18. A non-transitory computer-readable medium embodying at least one program that, when executed by at least one computing device, directs the at least one computing device to: obtain an incomplete recommendation matrix comprising first performance data for different computation pipelines with respect to different contextual datasets, the incomplete recommendation matrix lacking second performance data for a defined computation pipeline with respect to a defined contextual dataset; segment the incomplete recommendation matrix into local low-rank submatrices that lack the second performance data; predict the second performance data for at least one of the local low-rank submatrices to create a completed recommendation matrix comprising the first performance data and the second performance data; and rank at least one of the defined computation pipeline or one or more of the different computation pipelines with respect to at least one of the defined contextual dataset or one or more of the different contextual datasets based on the completed recommendation matrix.
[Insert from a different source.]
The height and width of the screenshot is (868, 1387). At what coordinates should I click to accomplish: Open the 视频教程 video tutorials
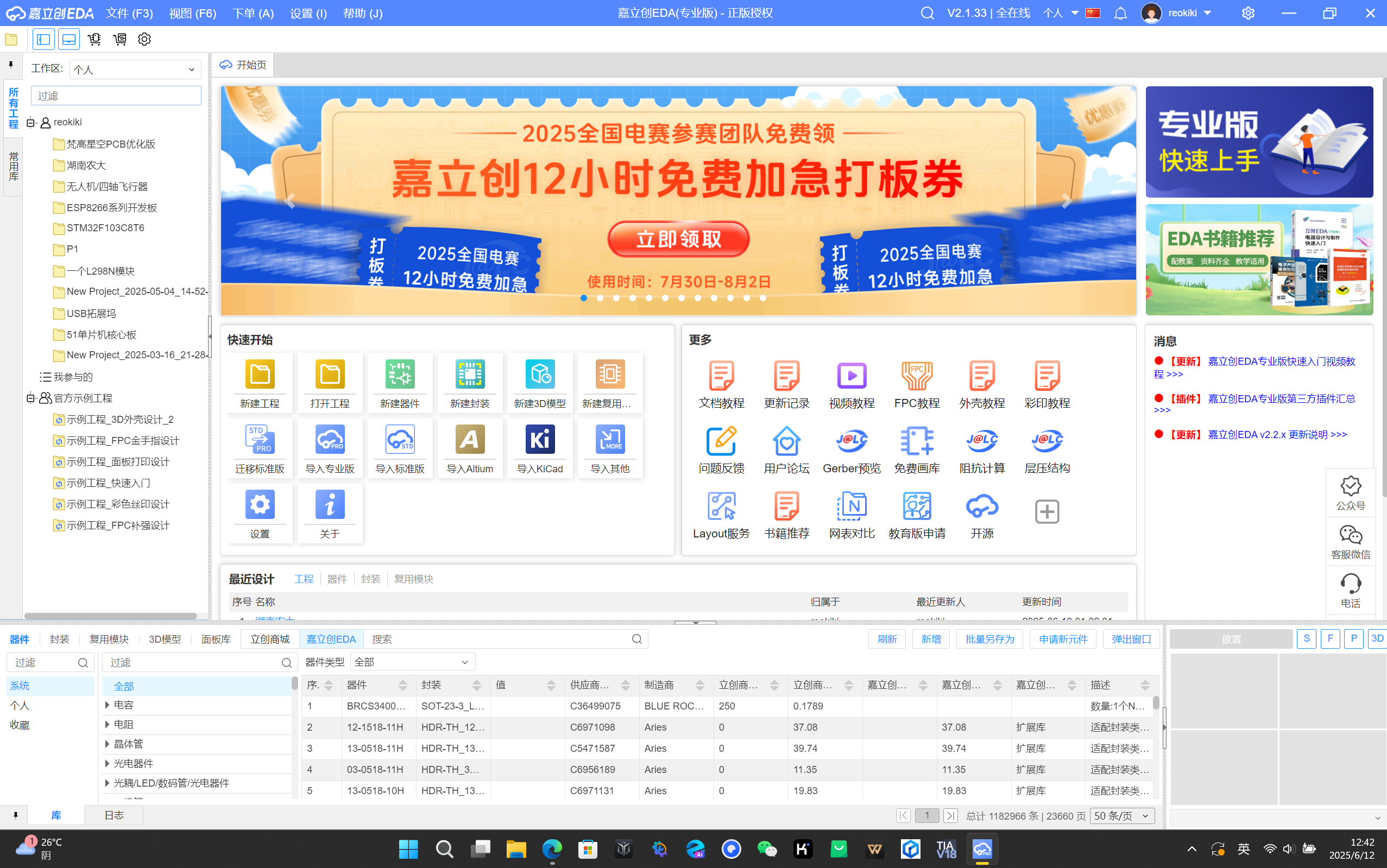coord(851,382)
19. The non-transitory computer-readable medium according to claim 18, wherein, to segment the incomplete recommendation matrix, the at least one computing device is further directed to: segment the incomplete recommendation matrix based on one or more local low-rank properties of the incomplete recommendation matrix and one or more similarities between covariates of the different contextual datasets, the different computation pipelines, the defined contextual dataset, and the defined computation pipeline.

20. The non-transitory computer-readable medium according to claim 18, wherein, to segment the incomplete recommendation matrix, the at least one computing device is further directed to: perform a modified principal Hessian directions process to estimate one or more principal Hessian directions of local low-rank properties of the incomplete recommendation matrix and covariates of the different contextual datasets, the different computation pipelines, the defined contextual dataset, and the defined computation pipeline, wherein the modified principal Hessian directions process and the one or more principal Hessian directions are unaffected by Gaussian noise and unaffected by the second performance data lacking in the incomplete recommendation matrix and lacking in one or more of the local low-rank submatrices.